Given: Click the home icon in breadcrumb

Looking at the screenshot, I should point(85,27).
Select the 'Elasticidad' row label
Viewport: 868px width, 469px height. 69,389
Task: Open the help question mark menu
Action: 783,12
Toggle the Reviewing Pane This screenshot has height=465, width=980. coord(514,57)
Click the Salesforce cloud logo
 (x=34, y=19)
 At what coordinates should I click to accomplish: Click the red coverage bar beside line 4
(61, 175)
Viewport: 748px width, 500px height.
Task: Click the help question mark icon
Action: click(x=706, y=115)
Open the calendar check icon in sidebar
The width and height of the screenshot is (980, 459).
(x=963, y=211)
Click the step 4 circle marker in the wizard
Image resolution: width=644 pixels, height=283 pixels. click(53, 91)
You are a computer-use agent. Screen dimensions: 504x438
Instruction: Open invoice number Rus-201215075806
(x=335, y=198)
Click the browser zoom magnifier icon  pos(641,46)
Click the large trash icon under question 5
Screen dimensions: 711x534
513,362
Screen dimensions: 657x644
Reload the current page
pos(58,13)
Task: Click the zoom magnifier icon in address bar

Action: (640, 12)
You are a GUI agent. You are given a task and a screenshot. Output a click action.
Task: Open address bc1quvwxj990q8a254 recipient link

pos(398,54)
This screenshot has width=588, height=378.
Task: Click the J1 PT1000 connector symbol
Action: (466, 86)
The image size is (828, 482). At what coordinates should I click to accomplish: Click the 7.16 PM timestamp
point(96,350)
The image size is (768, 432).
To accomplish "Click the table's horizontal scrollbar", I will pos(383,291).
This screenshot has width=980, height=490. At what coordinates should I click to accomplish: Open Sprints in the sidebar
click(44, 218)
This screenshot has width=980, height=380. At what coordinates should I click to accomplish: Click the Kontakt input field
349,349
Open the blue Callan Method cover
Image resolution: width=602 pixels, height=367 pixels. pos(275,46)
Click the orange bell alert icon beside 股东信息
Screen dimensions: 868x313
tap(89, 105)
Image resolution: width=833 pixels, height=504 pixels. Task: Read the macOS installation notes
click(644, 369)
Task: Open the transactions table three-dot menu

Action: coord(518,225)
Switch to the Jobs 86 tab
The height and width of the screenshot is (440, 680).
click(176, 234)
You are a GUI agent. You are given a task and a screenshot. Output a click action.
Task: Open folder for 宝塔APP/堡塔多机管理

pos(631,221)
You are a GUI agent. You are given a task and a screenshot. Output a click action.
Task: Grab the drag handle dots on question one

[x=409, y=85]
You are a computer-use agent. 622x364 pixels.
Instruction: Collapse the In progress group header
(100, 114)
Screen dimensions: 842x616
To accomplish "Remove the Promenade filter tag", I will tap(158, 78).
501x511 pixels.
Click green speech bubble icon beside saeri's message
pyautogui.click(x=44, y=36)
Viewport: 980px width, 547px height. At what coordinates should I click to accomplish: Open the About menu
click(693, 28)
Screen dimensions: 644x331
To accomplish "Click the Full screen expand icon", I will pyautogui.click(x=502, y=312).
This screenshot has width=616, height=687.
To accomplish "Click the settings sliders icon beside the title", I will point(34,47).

*-*-*

• [WHAT TO PRODUCE]:
Find the word "will" in the data and copy out each line where it turns up.

• [RESPONSE TO THE EXERCISE]:
To accomplish "Click the table's horizontal scrollbar", I will pos(383,291).
To accomplish "Remove the Promenade filter tag", I will tap(158, 78).
To accomplish "Click the Full screen expand icon", I will pyautogui.click(x=502, y=312).
To accomplish "Click the settings sliders icon beside the title", I will point(34,47).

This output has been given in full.